Throughout my career people have been telling me that Partnerships and Personal General Practice were doomed. They said I couldn’t just carry on being a local GP and needed to be absorbed into a big organisation which would run things because that was more efficient. Being somewhat sceptical, we decided to carry on as we were for a while and see how things went.
And we continued to be happy most of the time, our patients knew us and were good to us and our workload was under control. Which made me wonder, what if it was better in our village to have a locally owned General Practice where we knew the patients and had the power to decide how we worked. And being locally owned we could never be forced to act against the best interests of our team or our patients.

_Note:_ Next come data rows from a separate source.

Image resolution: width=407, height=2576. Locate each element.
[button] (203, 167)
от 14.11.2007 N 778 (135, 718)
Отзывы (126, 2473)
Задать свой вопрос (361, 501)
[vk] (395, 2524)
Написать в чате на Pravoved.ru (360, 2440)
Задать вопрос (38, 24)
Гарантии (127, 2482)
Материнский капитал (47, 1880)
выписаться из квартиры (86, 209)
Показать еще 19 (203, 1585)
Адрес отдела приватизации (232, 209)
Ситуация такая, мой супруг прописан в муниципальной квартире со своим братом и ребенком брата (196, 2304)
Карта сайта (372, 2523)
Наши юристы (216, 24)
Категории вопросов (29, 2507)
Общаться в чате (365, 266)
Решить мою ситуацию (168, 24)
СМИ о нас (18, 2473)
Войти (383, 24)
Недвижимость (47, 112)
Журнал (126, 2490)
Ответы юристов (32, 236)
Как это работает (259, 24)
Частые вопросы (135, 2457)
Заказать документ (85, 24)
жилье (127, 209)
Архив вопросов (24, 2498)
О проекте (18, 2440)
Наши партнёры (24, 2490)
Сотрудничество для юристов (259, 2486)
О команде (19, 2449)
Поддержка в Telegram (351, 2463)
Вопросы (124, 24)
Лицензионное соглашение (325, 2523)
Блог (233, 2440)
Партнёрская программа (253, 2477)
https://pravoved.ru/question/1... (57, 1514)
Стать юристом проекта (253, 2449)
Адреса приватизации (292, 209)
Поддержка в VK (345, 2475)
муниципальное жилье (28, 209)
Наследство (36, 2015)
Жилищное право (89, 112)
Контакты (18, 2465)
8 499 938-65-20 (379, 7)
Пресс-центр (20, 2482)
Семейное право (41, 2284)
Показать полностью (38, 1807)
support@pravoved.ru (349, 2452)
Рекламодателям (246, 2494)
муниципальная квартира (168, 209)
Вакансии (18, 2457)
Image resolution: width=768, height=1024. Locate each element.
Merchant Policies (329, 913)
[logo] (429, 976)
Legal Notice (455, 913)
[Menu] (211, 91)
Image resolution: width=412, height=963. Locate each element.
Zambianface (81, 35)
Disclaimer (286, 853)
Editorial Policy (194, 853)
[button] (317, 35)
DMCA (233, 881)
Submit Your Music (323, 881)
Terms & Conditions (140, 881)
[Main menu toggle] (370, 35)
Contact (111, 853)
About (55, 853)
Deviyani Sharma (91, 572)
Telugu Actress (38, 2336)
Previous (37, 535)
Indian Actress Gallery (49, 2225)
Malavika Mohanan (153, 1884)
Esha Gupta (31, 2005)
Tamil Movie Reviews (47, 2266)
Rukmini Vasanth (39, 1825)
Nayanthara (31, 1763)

But we also found that we had to become more flexible, trusting patients to decide if they needed to see us and giving our reception team more autonomy about how they did their jobs. Everyone needed to be thinking how they could contribute to the performance of the team and not just getting their own work done. Improving recruitment and retention made us look at what makes our work lives fulfilling and how we can achieve this within NHS General Practice.
So why call it Guerrilla General Practice? Guerrilla armies are made of small adaptable groups who run themselves and use their knowledge of local conditions to perform better than traditional armies. General Practice is ideally suited to autonomous locally owned surgeries using their unique knowledge and relationships and flexibility to achieve better, faster results with less resources. It turns out that the way we were set up in 1948, far from being old fashioned, has more in common with 21st century entrepreneur culture than large centralised organisations.